START Extracted material

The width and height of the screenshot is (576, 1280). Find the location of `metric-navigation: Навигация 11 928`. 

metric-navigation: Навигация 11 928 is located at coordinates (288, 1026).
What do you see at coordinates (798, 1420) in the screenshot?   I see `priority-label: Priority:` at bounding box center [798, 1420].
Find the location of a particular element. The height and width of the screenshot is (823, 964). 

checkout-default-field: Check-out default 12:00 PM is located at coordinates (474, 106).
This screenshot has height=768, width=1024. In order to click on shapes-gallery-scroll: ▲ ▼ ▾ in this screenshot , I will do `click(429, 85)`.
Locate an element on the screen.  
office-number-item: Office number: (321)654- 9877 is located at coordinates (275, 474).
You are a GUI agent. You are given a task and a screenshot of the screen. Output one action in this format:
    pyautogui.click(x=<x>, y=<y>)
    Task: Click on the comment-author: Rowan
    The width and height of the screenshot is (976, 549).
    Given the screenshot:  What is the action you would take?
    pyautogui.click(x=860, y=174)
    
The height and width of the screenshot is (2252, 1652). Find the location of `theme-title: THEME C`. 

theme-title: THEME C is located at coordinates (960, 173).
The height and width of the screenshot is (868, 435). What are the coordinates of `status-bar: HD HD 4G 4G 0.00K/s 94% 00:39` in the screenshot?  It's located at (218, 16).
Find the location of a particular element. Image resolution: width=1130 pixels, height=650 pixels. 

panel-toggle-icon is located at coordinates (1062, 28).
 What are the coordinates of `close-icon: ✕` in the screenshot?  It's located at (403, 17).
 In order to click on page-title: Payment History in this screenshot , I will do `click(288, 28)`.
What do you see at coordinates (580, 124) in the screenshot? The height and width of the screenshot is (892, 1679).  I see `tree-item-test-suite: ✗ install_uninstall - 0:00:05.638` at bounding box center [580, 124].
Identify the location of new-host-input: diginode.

END Extracted material

## Exercise
Please lay out the stretch of the records above from the line containing "You are a GUI" through the line containing "pyautogui.click(x=860, y=174)" as a Markdown table with the columns Row and Text, numbering each line and leaving out blank lines.

## Your solution
| Row | Text |
|---|---|
| 1 | You are a GUI agent. You are given a task and a screenshot of the screen. Output one action in this format: |
| 2 |     pyautogui.click(x=<x>, y=<y>) |
| 3 |     Task: Click on the comment-author: Rowan |
| 4 |     The width and height of the screenshot is (976, 549). |
| 5 |     Given the screenshot:  What is the action you would take? |
| 6 |     pyautogui.click(x=860, y=174) |